ВЫПОЛНИТЕ ЗАДАНИЯ:
a) Перескажите короче абзац отрывка о советской номенклатуре, который начинается словами «Имелось недовольство и другого рода». Сохраните его главные факты.
b) Перепишите из отрывка о советской номенклатуре фрагмент без изменений: начните со слов «Имелось недовольство и» и остановитесь после слов «звеньев аппарата управления.».

ИСХОДНЫЙ ОТРЫВОК:
В записках Виталия Ивановича Воротникова, в свое время первого секретаря Краснодарского края, потом председателя Верховного совета РСФСР, есть такие записи: «Как соберемся на пленум партии, среди делегатов в перерывах, а в особенности в гостинице „Россия“, шли разговоры: мол, сколько времени эти старики будут оставаться у власти?!»
Имелось недовольство и другого рода. Можно было долго находиться в высшем слое номенклатуры, но это вовсе не означало, что вы можете передать своим детям материальные ценности. Передать можно было только собственную библиотеку и те средства, которые номенклатурщик зарабатывал. Секретарь большого обкома, типа свердловского, московского или ленинградского, получал порядка 800 рублей в месяц. Те же 800 рублей получал ректор университета. Другими словами, особых денег скопить было невозможно.
«СП»: — Но у номенклатуры были определенные льготы и привилегии, разве нет?
— Да, но какие? Если вы работали в ЦК партии, вам ваша партийная организация должна была порекомендовать, чтобы у вас не было своей дачи (потому что дадут казенную), своей машины (пришлют разъездную). Этот отказ входил в этический кодекс сотрудника высших звеньев аппарата управления.
Правда, если вы входили в первый эшелон, в те самые 3 тысячи человек, вы могли рассчитывать, что если с вами что-то приключится, Политбюро ЦК КПСС примет специальное постановление. Например, чтобы в случае вашей кончины вдове, детям и близким родственникам что-то оставили — право пользоваться госдачей, право вызывать служебную машину, право обучить детей в хорошем учебном заведении. Эти постановления оформлялись в строжайшей тайне и сразу попадали в особую папку — то есть, относились к высшей категории секретности.
Если же вы относились к звену пониже, к 20 тысячам человек, — вы были в номенклатуре, вам кланялись, за вами присылали самолет. Но упомянутых выше льгот вам было не положено.
К началу 1980-х годов Советский Союз впервые столкнулся с серьезными экономическими проблемами. Проблемы эти живо напоминали наши нынешние. Дело в том, что в течение всех 1940−1950-х годов, и начале 1960 годов нефть стоила 2−3 доллара за баррель. Это была абсолютно постоянная величина. Потом грянул 1972 год, и цена на нефть скакнула в 4 раза, до 12 долларов за баррель (этому сильно поспособствовал арабо-израильский конфликт). А дальше цена плавно росла до конца 1970-х, достигая 80−90 долларов за баррель.
Внешне все выглядело замечательно. Но пока шли нефтяные деньги, имелась возможность все необходимое закупать за границей, а собственное производство фактически деградировало. Зачем строить хорошую обувную фабрику, когда обувь мы без проблем привезем из Чехословакии? Зачем развивать электронику, когда мы привезем вычислительные машины из ГДР? А продукцию легкой промышленности нам поляки пришлют — а мы им нефть поставим.
Ситуация была хороша до тех пор, пока в конце 1970-х страна не столкнулась с волной жесточайшего товарного дефицита. В конце 1970-х — начале 1980-х появляется явление, которое тогда называли «туча» — огромные барахолки, на которых одновременно собирались десятки тысяч людей, и где можно было купить практически все, только в 3−4 раза дороже, чем в магазине.
«СП»: — И как на это реагировала номенклатура?

ИСХОДНЫЙ МАТЕРИАЛ:
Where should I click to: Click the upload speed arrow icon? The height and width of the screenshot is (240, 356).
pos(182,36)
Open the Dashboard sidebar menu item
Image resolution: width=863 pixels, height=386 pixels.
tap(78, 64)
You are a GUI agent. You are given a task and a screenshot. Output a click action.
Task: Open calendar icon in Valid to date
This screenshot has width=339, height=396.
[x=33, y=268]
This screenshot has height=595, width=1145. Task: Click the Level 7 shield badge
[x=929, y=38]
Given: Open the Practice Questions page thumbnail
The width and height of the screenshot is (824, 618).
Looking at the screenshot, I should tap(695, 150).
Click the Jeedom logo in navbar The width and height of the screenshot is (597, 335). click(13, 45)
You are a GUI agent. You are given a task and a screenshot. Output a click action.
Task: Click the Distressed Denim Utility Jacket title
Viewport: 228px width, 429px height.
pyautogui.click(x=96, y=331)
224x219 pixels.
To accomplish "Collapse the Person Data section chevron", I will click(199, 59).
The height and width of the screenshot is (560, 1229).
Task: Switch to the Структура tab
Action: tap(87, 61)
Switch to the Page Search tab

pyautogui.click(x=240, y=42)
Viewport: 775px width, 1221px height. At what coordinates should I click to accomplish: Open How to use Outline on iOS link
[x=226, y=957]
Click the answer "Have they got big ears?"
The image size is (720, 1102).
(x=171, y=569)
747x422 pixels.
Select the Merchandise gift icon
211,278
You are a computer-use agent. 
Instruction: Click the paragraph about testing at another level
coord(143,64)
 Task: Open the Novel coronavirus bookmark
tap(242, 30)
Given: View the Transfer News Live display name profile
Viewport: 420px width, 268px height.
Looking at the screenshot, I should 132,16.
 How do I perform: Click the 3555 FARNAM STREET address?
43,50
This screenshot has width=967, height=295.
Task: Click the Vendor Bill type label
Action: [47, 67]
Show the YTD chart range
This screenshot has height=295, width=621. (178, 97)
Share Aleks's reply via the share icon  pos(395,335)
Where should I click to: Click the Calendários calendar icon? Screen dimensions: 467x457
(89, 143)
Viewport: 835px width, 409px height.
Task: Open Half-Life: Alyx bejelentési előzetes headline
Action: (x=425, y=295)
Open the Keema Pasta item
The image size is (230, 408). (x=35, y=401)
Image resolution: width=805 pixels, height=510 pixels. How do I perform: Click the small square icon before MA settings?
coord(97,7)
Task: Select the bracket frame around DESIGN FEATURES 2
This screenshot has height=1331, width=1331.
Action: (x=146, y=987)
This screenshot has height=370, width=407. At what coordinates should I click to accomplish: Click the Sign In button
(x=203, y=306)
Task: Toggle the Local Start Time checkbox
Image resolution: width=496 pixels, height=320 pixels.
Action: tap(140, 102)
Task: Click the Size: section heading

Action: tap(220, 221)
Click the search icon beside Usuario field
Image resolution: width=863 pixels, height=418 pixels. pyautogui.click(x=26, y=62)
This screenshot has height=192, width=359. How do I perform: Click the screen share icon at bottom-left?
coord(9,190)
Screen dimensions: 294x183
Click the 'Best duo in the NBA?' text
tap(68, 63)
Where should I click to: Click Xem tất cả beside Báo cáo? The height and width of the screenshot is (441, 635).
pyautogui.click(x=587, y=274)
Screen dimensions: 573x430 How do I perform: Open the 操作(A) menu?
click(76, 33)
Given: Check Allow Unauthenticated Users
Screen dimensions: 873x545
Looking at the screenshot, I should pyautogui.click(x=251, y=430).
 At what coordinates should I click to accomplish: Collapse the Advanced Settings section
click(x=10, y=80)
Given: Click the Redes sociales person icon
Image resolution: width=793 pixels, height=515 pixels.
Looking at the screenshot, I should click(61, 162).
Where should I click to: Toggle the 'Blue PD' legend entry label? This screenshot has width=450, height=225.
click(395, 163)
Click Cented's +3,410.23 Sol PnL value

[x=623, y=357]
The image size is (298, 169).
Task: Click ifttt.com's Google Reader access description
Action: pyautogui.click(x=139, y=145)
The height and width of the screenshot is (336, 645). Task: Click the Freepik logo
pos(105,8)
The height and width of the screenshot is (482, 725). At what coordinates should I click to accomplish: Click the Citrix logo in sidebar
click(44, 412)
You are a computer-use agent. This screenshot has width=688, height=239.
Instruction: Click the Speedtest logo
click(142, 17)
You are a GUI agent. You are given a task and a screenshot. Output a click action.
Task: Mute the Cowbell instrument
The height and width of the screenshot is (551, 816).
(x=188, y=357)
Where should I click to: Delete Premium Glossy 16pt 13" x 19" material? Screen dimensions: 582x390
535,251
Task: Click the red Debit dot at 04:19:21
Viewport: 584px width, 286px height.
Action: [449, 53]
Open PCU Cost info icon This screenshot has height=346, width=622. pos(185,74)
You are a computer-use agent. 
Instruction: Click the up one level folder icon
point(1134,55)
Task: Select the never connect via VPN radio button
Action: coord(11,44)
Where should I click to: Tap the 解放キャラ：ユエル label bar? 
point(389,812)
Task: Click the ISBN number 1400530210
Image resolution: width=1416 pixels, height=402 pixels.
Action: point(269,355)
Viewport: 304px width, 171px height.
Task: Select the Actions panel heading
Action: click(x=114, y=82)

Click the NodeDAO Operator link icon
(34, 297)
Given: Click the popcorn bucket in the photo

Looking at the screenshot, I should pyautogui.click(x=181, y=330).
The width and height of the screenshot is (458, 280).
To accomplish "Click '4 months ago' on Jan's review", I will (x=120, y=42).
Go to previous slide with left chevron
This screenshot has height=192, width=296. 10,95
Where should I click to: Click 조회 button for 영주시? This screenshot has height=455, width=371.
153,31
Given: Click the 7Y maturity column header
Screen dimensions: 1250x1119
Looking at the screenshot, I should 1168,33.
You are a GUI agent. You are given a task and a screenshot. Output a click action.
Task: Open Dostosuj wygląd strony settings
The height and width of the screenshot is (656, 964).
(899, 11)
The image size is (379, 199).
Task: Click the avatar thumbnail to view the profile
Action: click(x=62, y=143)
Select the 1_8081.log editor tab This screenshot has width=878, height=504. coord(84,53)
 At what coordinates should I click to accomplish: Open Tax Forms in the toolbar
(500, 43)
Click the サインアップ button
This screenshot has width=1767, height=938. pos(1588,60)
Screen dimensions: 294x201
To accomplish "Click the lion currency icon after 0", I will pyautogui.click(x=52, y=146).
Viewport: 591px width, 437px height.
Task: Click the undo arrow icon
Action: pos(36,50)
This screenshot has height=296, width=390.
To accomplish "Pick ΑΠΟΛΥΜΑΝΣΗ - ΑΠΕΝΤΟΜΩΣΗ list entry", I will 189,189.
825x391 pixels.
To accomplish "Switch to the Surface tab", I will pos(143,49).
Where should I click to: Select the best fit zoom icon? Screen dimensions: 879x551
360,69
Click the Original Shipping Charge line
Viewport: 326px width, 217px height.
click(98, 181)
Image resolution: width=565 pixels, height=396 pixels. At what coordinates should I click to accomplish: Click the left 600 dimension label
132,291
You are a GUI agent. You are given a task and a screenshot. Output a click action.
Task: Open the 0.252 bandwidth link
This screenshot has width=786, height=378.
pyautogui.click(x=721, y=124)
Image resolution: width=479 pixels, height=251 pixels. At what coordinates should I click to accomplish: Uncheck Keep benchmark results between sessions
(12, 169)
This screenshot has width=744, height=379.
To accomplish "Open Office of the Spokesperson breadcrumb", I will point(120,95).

ОТВЕТЫ ПО ПУНКТАМ:
a) Даже долгое пребывание в верхушке номенклатуры не позволяло передать детям материальные ценности. Оставить им можно было лишь собственную библиотеку и заработанные деньги. Секретарь крупного обкома, например свердловского, московского или ленинградского, получал около 800 рублей в месяц, столько же, сколько ректор университета. Поэтому скопить больших денег было невозможно.

b)
Имелось недовольство и другого рода. Можно было долго находиться в высшем слое номенклатуры, но это вовсе не означало, что вы можете передать своим детям материальные ценности. Передать можно было только собственную библиотеку и те средства, которые номенклатурщик зарабатывал. Секретарь большого обкома, типа свердловского, московского или ленинградского, получал порядка 800 рублей в месяц. Те же 800 рублей получал ректор университета. Другими словами, особых денег скопить было невозможно.
«СП»: — Но у номенклатуры были определенные льготы и привилегии, разве нет?
— Да, но какие? Если вы работали в ЦК партии, вам ваша партийная организация должна была порекомендовать, чтобы у вас не было своей дачи (потому что дадут казенную), своей машины (пришлют разъездную). Этот отказ входил в этический кодекс сотрудника высших звеньев аппарата управления.